Stored data entries
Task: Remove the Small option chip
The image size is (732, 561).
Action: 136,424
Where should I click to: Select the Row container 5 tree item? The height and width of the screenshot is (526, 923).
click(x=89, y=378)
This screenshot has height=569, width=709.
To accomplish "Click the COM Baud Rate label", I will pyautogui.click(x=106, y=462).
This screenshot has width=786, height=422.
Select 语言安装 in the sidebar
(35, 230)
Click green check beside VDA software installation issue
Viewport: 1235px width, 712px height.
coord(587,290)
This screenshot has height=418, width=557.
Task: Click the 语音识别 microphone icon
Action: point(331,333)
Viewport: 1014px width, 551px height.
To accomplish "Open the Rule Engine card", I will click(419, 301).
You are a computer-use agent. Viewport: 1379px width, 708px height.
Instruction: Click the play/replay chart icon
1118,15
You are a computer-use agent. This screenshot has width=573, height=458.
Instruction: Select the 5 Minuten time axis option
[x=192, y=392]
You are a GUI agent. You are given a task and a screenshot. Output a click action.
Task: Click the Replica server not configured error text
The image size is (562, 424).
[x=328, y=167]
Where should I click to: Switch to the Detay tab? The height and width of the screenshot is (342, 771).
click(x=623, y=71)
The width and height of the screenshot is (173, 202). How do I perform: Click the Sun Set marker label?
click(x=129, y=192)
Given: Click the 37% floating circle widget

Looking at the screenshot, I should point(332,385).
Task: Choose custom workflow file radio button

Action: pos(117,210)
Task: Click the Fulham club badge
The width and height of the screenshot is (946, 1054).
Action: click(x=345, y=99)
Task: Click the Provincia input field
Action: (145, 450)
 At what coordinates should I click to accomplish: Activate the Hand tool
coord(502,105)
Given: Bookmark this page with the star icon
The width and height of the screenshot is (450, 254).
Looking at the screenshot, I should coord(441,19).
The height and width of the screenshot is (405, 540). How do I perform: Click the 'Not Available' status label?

ACTIVITY: The records above are to be transcribed exactly, with nothing left out.

WRITTEN ANSWER:
Task: Remove the Small option chip
The image size is (732, 561).
Action: 136,424
Where should I click to: Select the Row container 5 tree item? The height and width of the screenshot is (526, 923).
click(x=89, y=378)
This screenshot has height=569, width=709.
To accomplish "Click the COM Baud Rate label", I will pyautogui.click(x=106, y=462).
This screenshot has width=786, height=422.
Select 语言安装 in the sidebar
(35, 230)
Click green check beside VDA software installation issue
Viewport: 1235px width, 712px height.
coord(587,290)
This screenshot has height=418, width=557.
Task: Click the 语音识别 microphone icon
Action: point(331,333)
Viewport: 1014px width, 551px height.
To accomplish "Open the Rule Engine card", I will click(419, 301).
You are a computer-use agent. Viewport: 1379px width, 708px height.
Instruction: Click the play/replay chart icon
1118,15
You are a computer-use agent. This screenshot has width=573, height=458.
Instruction: Select the 5 Minuten time axis option
[x=192, y=392]
You are a GUI agent. You are given a task and a screenshot. Output a click action.
Task: Click the Replica server not configured error text
The image size is (562, 424).
[x=328, y=167]
Where should I click to: Switch to the Detay tab? The height and width of the screenshot is (342, 771).
click(x=623, y=71)
The width and height of the screenshot is (173, 202). How do I perform: Click the Sun Set marker label?
click(x=129, y=192)
Given: Click the 37% floating circle widget

Looking at the screenshot, I should point(332,385).
Task: Choose custom workflow file radio button

Action: pos(117,210)
Task: Click the Fulham club badge
The width and height of the screenshot is (946, 1054).
Action: click(x=345, y=99)
Task: Click the Provincia input field
Action: (145, 450)
 At what coordinates should I click to accomplish: Activate the Hand tool
coord(502,105)
Given: Bookmark this page with the star icon
The width and height of the screenshot is (450, 254).
Looking at the screenshot, I should coord(441,19).
The height and width of the screenshot is (405, 540). How do I perform: Click the 'Not Available' status label?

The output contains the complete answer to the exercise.